On preference data quality

January 2026

There's a persistent belief in parts of the ML community that scale solves everything. More parameters, more tokens, more compute. And while scale has produced remarkable results, I've become increasingly convinced that the post-training phase deserves more attention than it gets.

The basic insight isn't new: a model's behavior is shaped not just by pretraining, but by the fine-tuning that follows. RLHF, DPO, and related methods all rely on preference data—examples of "better" and "worse" outputs that teach the model what we actually want.

Quality compounds

What I've seen in practice is that preference data quality has compounding effects. Clean, well-annotated examples don't just improve the immediate metric—they reduce the noise that causes instability in training, lead to faster convergence, and result in models that generalize better to novel situations.

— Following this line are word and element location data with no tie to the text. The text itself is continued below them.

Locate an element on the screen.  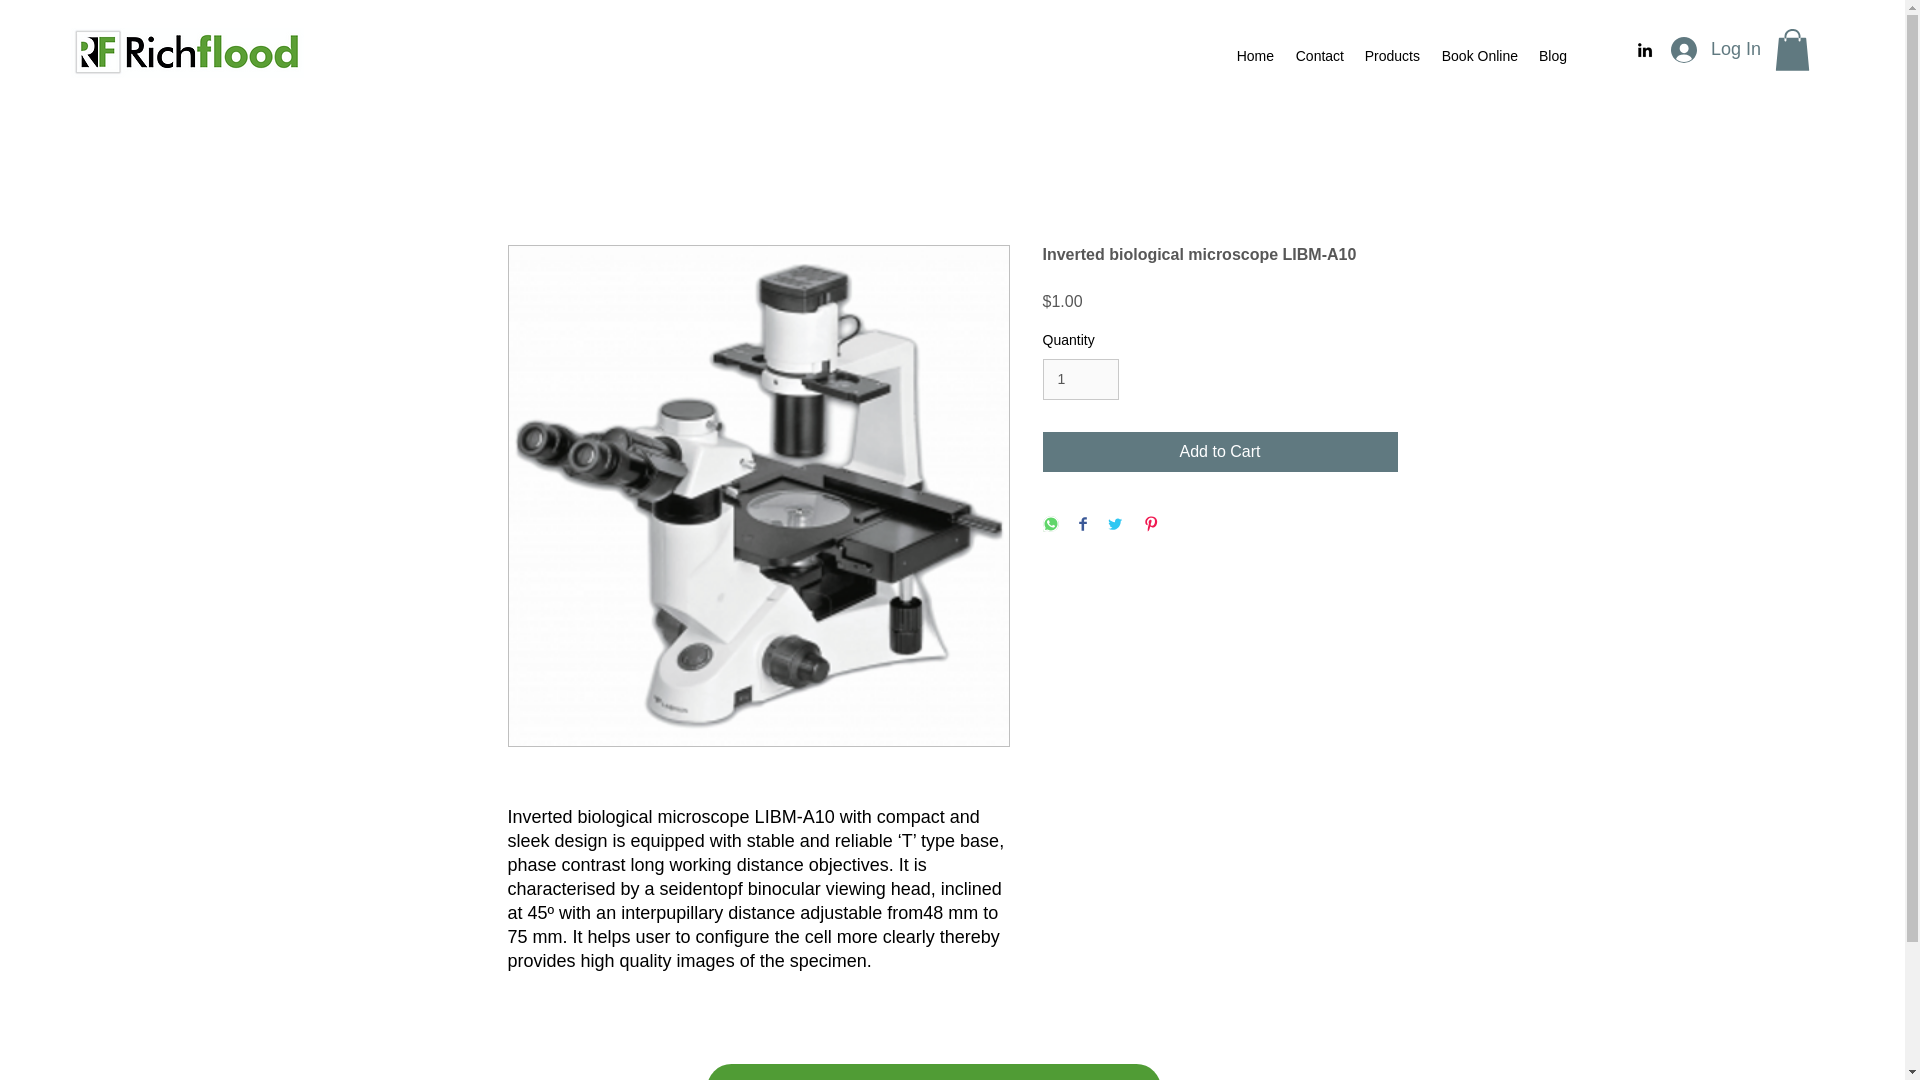
Book Online is located at coordinates (1479, 56). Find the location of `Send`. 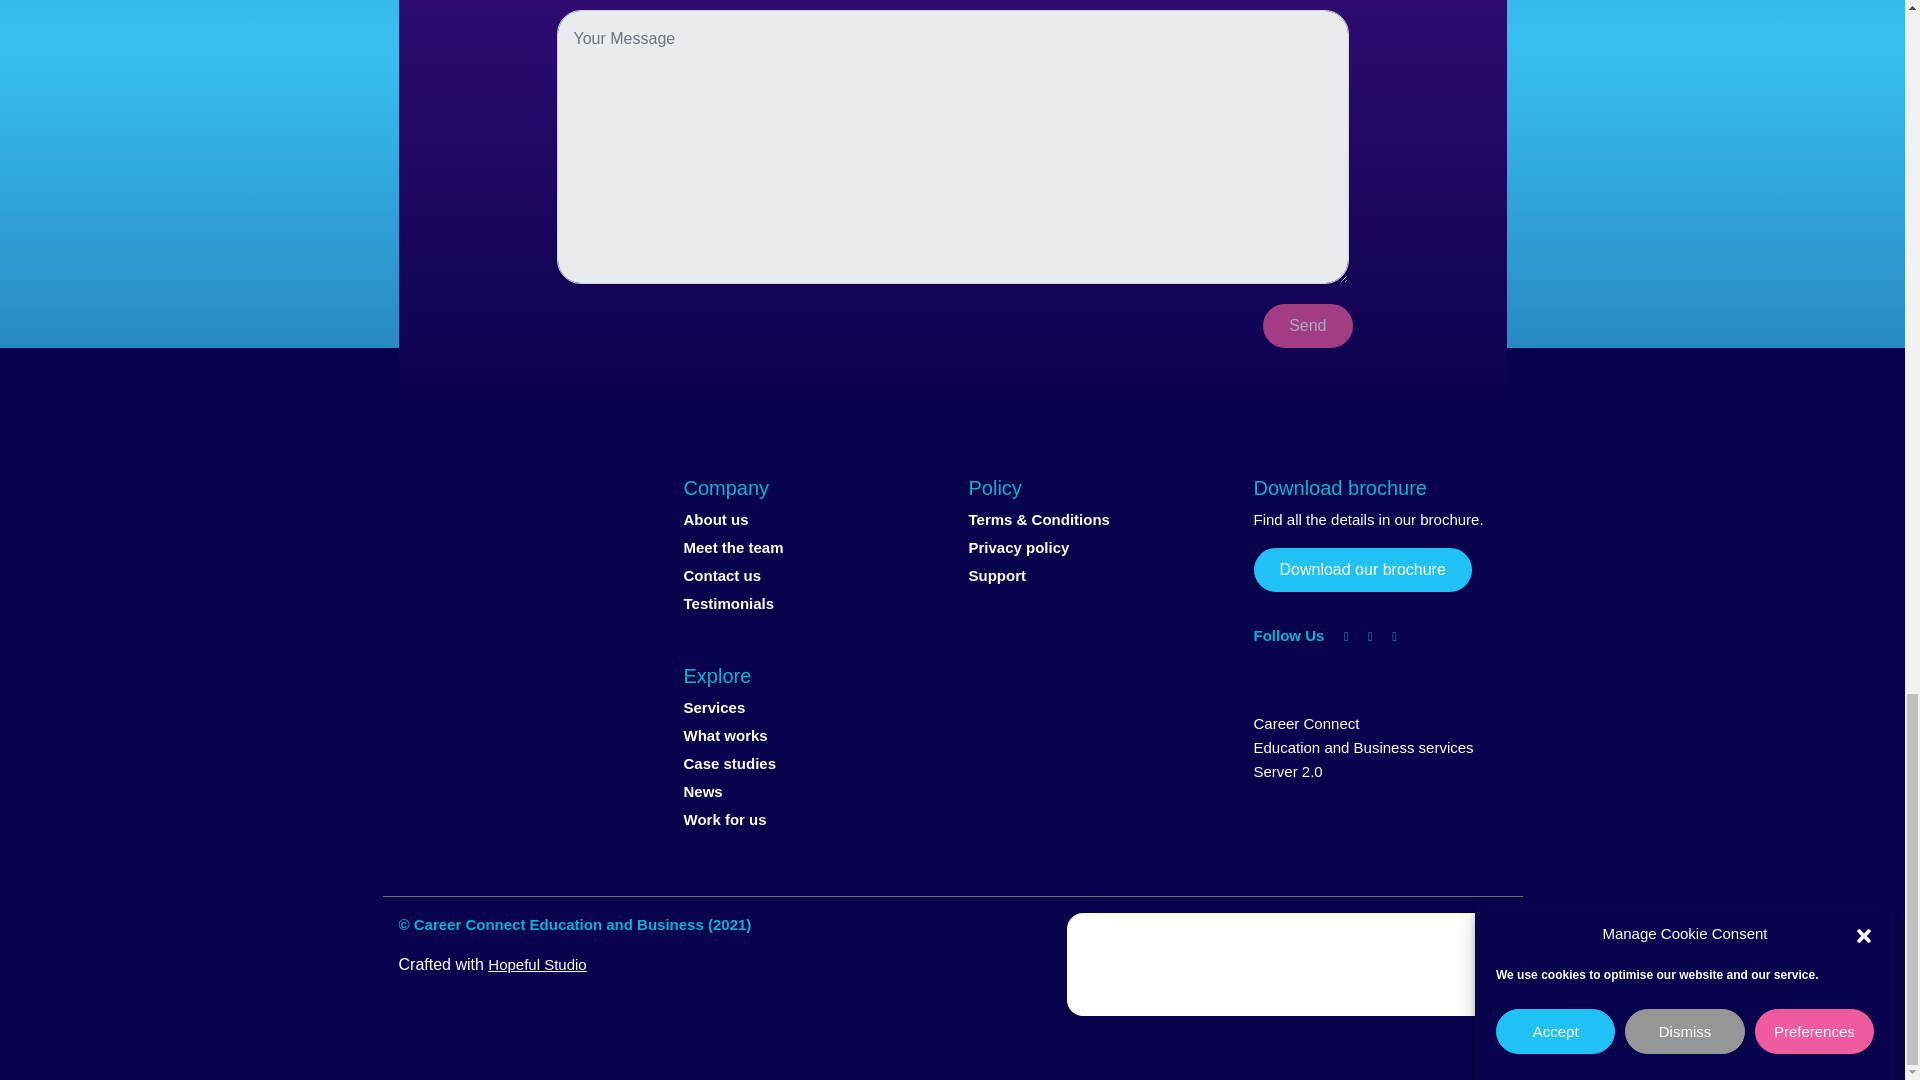

Send is located at coordinates (1307, 325).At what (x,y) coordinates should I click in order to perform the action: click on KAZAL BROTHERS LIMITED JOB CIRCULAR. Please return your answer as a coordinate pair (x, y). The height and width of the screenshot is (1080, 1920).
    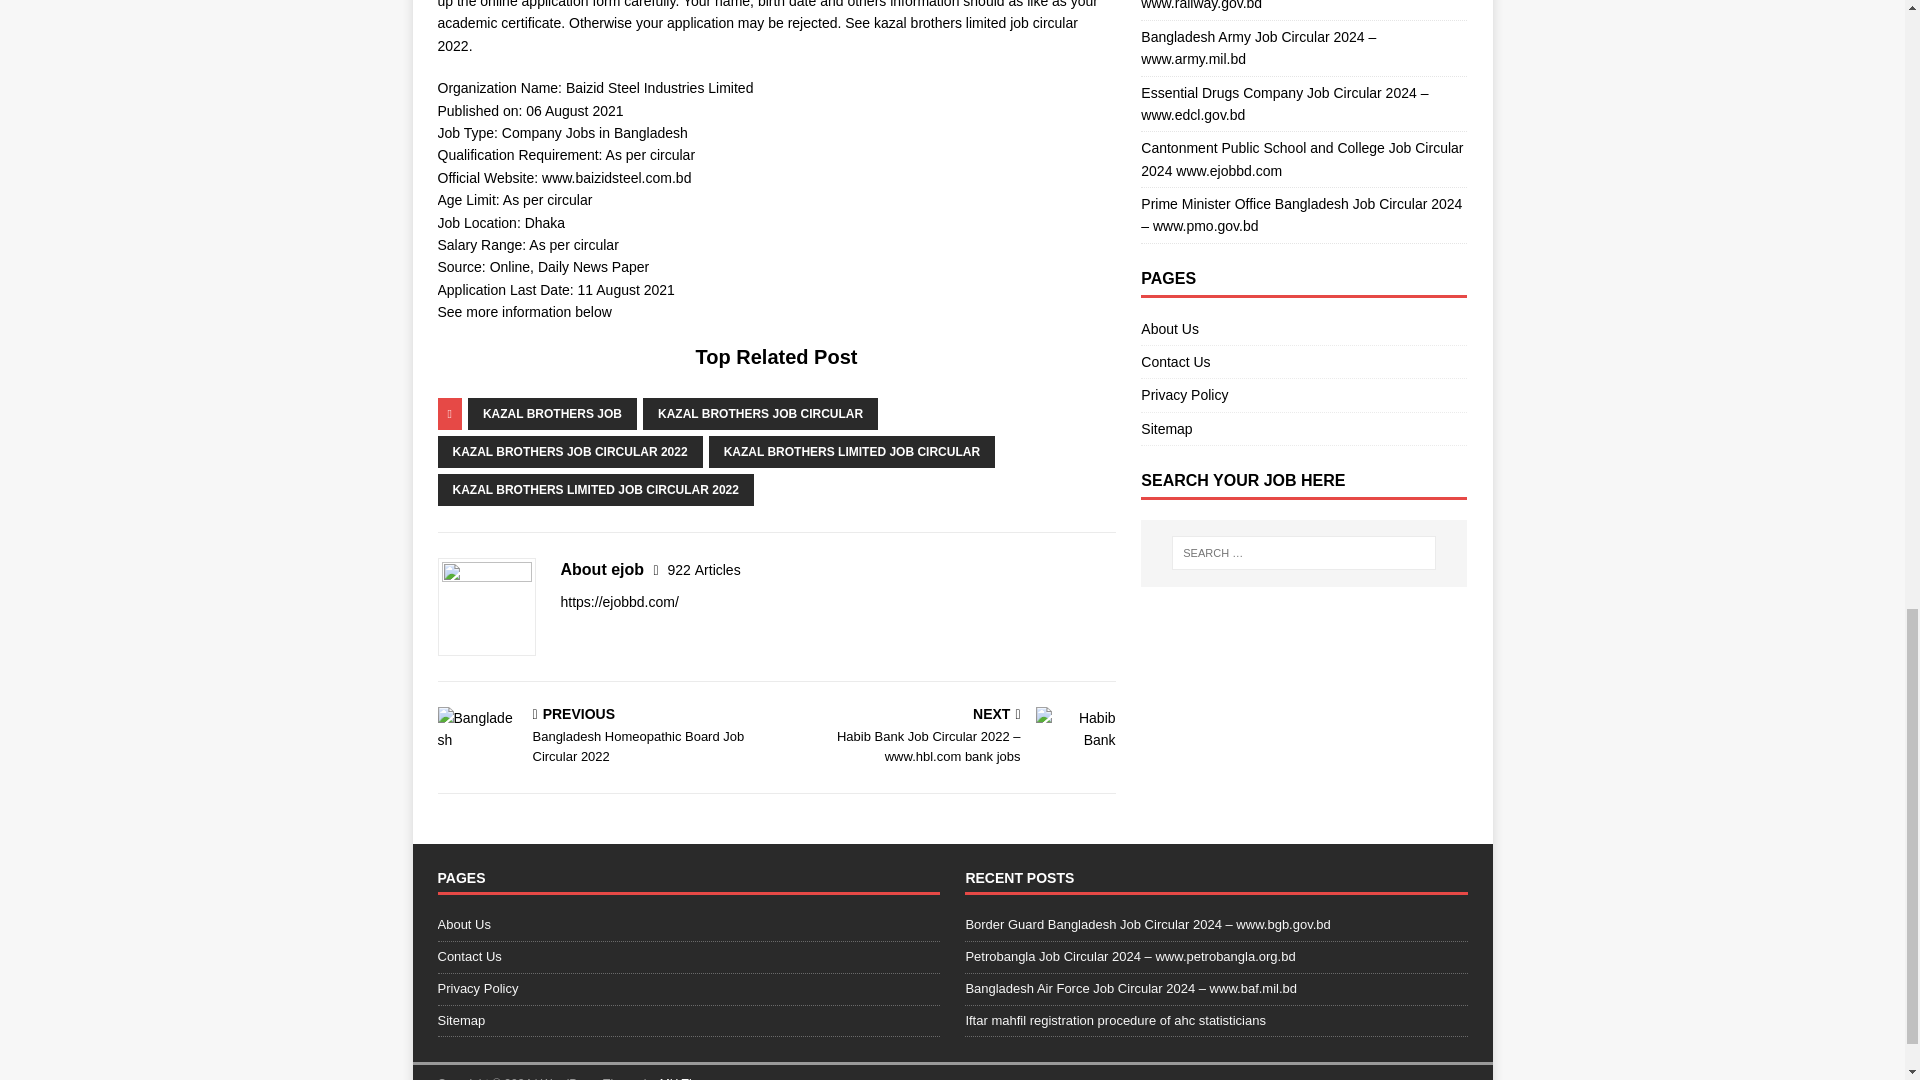
    Looking at the image, I should click on (603, 738).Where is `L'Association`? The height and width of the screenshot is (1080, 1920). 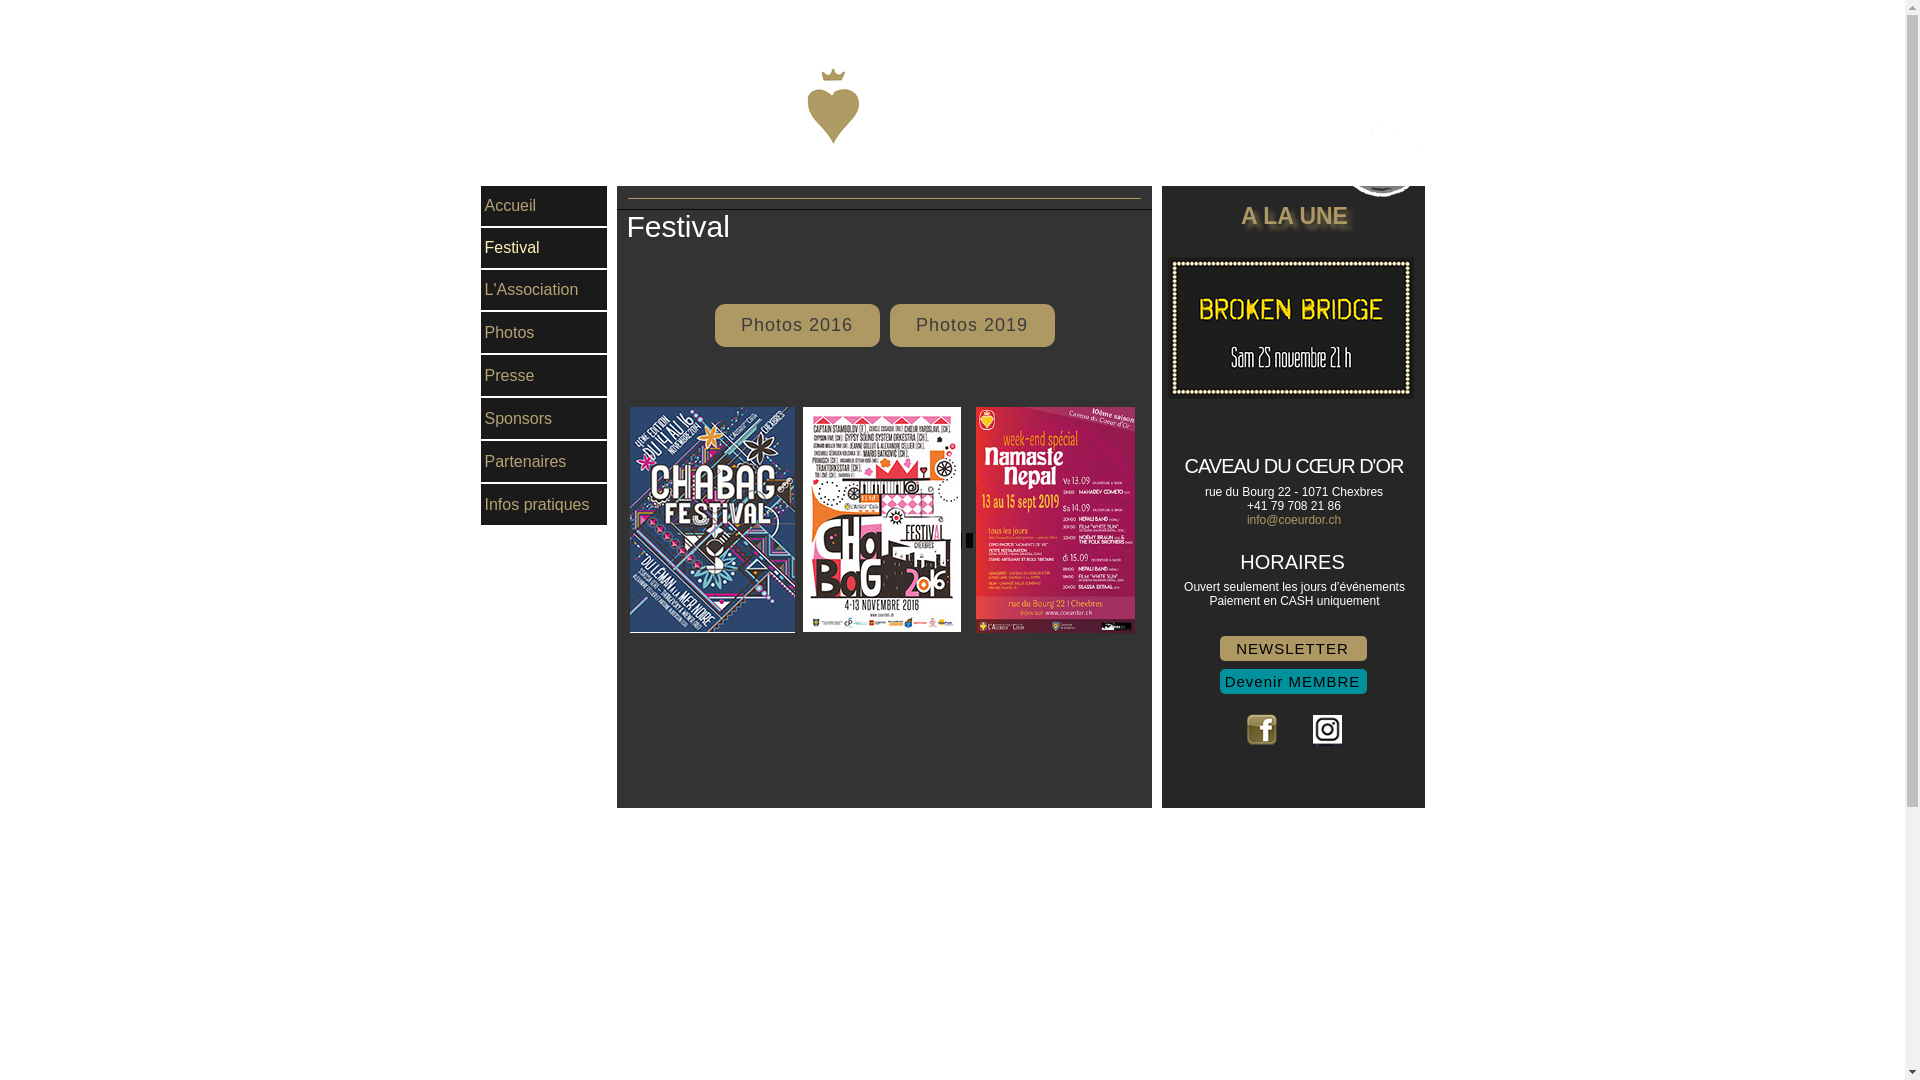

The opposite is also true. Noisy preference data introduces contradictions that the model has to somehow reconcile. This often manifests as unpredictable behavior on edge cases, or a tendency to hedge excessively.

What "quality" means

When I say quality, I mean several things:

Consistency: annotators should agree with each other and with themselves over time
Clarity: the preference should be unambiguous given the task definition
Coverage: the data should represent the actual distribution of queries the model will see
Calibration: strong preferences should indicate large quality gaps, not annotator confidence

Getting all four right is surprisingly hard. Most datasets I've worked with fail on at least one dimension.

Implications

If I'm right about this, it suggests that smaller organizations can compete more effectively than the "scale is all you need" framing implies. Careful curation of training data, thoughtful annotation guidelines, and iterative refinement of the preference model can substitute for a lot of compute.

It also suggests we should invest more in evaluation. You can only improve what you can measure, and the standard benchmarks often miss the subtle behavioral changes that matter most for real-world usefulness.